Cameraman, I thank you, too. After considering what you said, I came out with this:
<?php
$search = $_POST["search"];
$con = mysql_connect("localhost","root","") or die('cant connect: '.mysql_error());
mysql_select_db("ctyi", $con);
$sql = "SELECT advertiser_name from Advertiser_Table WHERE advertiser_name LIKE '%$search%'";
$result = mysql_query($sql) or die('cant select: '.mysql_error());
while($row = mysql_fetch_assoc($result) )
{
echo $row['advertiser_name'];
}
?>
It manages to retrieve the data I want (the advertiser_name) but includes no else statement. If there are no matches between search query and advertiser_name, I want it to echo, "Sorry! No matches found." or something like that. How do I incorporate the else statement into this code?
Any help will be appreciated.
<?php
$search = $_POST["search"];
$con = mysql_connect("localhost","root","") or die('cant connect: '.mysql_error());
mysql_select_db("ctyi", $con);
$sql = "SELECT advertiser_name from Advertiser_Table WHERE advertiser_name LIKE '%$search%'";
$result = mysql_query($sql) or die('cant select: '.mysql_error());
if(mysql_num_rows($result)) {
while($row = mysql_fetch_assoc($result) )
{
echo $row['advertiser_name'];
}
} // EndIf show match(es)
else {
echo "Sorry!
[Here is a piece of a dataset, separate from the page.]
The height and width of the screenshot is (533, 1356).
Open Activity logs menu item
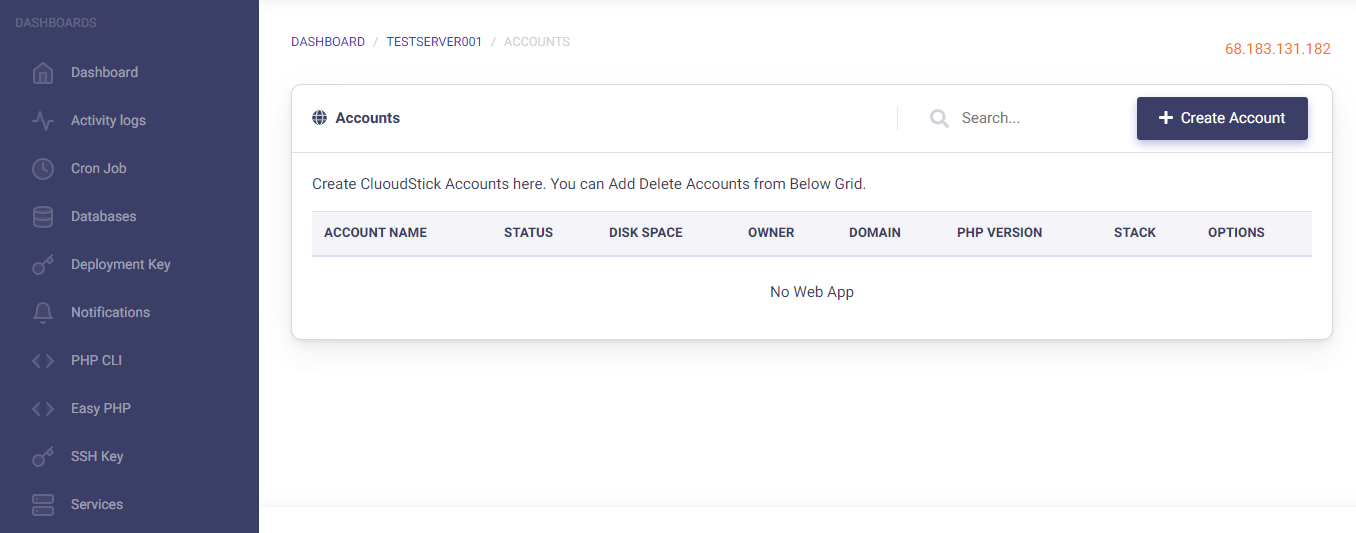click(x=108, y=120)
No matches found";
} // EndElse no matches
?>
mysql_num_rows() tells you the number of matches, so you can use that in an if statement:
$result = mysql_query($sql) or die('cant select: '.mysql_error());
if(mysql_num_rows($result))
{
while($row = mysql_fetch_assoc($result) )
{
echo $row['advertiser_name'];
}
}
else
{
echo "Sorry! No Matches Found.";
}
And thank you, MattAU, for the explanation!